> _ABOUT THIS TASK_
Below is a listing. Write out exactly its lines between the one holding "연락처 Made-in-China.com (653, 2455)" and the one holding "हिन्दी (820, 2473)", inclusive.

EXTRACTED DATA START

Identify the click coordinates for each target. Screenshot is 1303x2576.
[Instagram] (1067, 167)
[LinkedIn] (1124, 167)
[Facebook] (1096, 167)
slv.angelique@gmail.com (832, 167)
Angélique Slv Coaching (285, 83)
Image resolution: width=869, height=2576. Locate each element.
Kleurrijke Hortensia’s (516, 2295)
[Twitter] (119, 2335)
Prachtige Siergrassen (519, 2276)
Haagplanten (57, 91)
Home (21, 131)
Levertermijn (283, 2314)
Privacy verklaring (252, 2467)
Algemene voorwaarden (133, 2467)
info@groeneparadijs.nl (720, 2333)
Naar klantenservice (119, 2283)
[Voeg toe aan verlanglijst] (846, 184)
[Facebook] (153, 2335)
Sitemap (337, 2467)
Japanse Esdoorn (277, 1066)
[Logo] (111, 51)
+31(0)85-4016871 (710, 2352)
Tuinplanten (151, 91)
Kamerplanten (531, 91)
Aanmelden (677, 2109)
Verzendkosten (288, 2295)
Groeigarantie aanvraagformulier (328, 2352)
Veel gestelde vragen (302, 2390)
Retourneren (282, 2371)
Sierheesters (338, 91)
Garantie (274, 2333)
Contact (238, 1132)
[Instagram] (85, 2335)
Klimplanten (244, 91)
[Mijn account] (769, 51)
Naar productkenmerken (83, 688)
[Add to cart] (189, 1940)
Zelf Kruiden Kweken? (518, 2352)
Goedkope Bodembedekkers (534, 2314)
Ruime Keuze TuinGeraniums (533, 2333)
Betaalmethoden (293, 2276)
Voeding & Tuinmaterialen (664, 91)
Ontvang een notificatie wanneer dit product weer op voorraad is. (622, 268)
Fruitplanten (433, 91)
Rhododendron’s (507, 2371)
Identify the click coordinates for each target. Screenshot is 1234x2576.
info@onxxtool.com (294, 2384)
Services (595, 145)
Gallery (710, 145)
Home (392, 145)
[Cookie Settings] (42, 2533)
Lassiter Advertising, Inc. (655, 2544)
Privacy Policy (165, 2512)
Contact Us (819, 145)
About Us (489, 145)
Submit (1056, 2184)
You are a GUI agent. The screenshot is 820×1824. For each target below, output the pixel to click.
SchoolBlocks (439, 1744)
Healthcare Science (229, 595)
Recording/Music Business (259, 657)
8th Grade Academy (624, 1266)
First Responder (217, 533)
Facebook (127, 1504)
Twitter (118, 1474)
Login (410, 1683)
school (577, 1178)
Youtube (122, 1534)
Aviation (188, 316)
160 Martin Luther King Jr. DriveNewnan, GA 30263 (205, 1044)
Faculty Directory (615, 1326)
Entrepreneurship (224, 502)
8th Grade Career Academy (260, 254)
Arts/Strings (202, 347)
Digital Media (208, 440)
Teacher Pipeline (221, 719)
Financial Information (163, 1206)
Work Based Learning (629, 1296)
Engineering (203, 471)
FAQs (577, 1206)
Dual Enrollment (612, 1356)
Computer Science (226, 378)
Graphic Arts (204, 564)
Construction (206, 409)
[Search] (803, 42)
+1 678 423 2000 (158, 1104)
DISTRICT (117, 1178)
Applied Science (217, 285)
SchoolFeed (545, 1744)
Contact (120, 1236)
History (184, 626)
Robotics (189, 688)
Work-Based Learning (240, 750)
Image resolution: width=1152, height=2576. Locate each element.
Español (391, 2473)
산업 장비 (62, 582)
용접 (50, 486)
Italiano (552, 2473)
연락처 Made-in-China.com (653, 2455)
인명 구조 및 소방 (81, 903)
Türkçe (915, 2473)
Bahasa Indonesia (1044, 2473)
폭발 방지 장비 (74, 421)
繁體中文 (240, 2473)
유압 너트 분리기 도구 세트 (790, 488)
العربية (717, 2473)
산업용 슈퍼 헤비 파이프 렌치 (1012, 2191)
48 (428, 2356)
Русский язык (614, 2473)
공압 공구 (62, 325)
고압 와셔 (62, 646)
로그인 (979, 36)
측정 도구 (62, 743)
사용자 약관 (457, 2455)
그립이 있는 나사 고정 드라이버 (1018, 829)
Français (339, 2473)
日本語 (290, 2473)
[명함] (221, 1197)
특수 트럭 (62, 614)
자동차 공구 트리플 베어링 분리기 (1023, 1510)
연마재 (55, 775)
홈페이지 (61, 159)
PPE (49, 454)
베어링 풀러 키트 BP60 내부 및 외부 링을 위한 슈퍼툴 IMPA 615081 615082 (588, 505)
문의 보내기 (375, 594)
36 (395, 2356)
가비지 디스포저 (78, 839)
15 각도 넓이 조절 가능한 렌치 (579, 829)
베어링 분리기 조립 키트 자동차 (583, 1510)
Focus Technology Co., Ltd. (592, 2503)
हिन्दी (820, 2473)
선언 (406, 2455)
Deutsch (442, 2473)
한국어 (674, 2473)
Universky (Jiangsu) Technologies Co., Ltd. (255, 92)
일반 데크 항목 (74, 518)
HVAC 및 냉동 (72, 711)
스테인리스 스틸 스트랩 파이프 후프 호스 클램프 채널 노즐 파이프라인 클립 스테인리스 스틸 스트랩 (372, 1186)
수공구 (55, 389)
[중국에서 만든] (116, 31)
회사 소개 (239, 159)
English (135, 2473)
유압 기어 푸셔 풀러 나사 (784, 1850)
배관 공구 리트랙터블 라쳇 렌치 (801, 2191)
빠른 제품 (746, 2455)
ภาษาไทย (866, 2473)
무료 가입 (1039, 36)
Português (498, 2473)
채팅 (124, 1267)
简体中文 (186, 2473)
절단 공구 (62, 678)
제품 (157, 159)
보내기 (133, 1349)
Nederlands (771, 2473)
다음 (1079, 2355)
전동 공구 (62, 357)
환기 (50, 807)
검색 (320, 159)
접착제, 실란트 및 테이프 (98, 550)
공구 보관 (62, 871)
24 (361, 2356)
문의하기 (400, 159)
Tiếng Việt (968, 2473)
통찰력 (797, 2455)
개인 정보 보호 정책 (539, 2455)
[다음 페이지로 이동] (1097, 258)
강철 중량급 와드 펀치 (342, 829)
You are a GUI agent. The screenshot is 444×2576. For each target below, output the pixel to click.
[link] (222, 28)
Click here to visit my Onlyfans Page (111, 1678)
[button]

EXTRACTED DATA END

> _EXPECTED OUTPUT_
연락처 Made-in-China.com (653, 2455)
인명 구조 및 소방 (81, 903)
Türkçe (915, 2473)
Bahasa Indonesia (1044, 2473)
폭발 방지 장비 (74, 421)
繁體中文 (240, 2473)
유압 너트 분리기 도구 세트 (790, 488)
العربية (717, 2473)
산업용 슈퍼 헤비 파이프 렌치 (1012, 2191)
48 (428, 2356)
Русский язык (614, 2473)
공압 공구 (62, 325)
고압 와셔 (62, 646)
로그인 (979, 36)
측정 도구 (62, 743)
사용자 약관 (457, 2455)
그립이 있는 나사 고정 드라이버 (1018, 829)
Français (339, 2473)
日本語 (290, 2473)
[명함] (221, 1197)
특수 트럭 (62, 614)
자동차 공구 트리플 베어링 분리기 (1023, 1510)
연마재 (55, 775)
홈페이지 (61, 159)
PPE (49, 454)
베어링 풀러 키트 BP60 내부 및 외부 링을 위한 슈퍼툴 IMPA 615081 615082 (588, 505)
문의 보내기 (375, 594)
36 (395, 2356)
가비지 디스포저 (78, 839)
15 각도 넓이 조절 가능한 렌치 (579, 829)
베어링 분리기 조립 키트 자동차 (583, 1510)
Focus Technology Co., Ltd. (592, 2503)
हिन्दी (820, 2473)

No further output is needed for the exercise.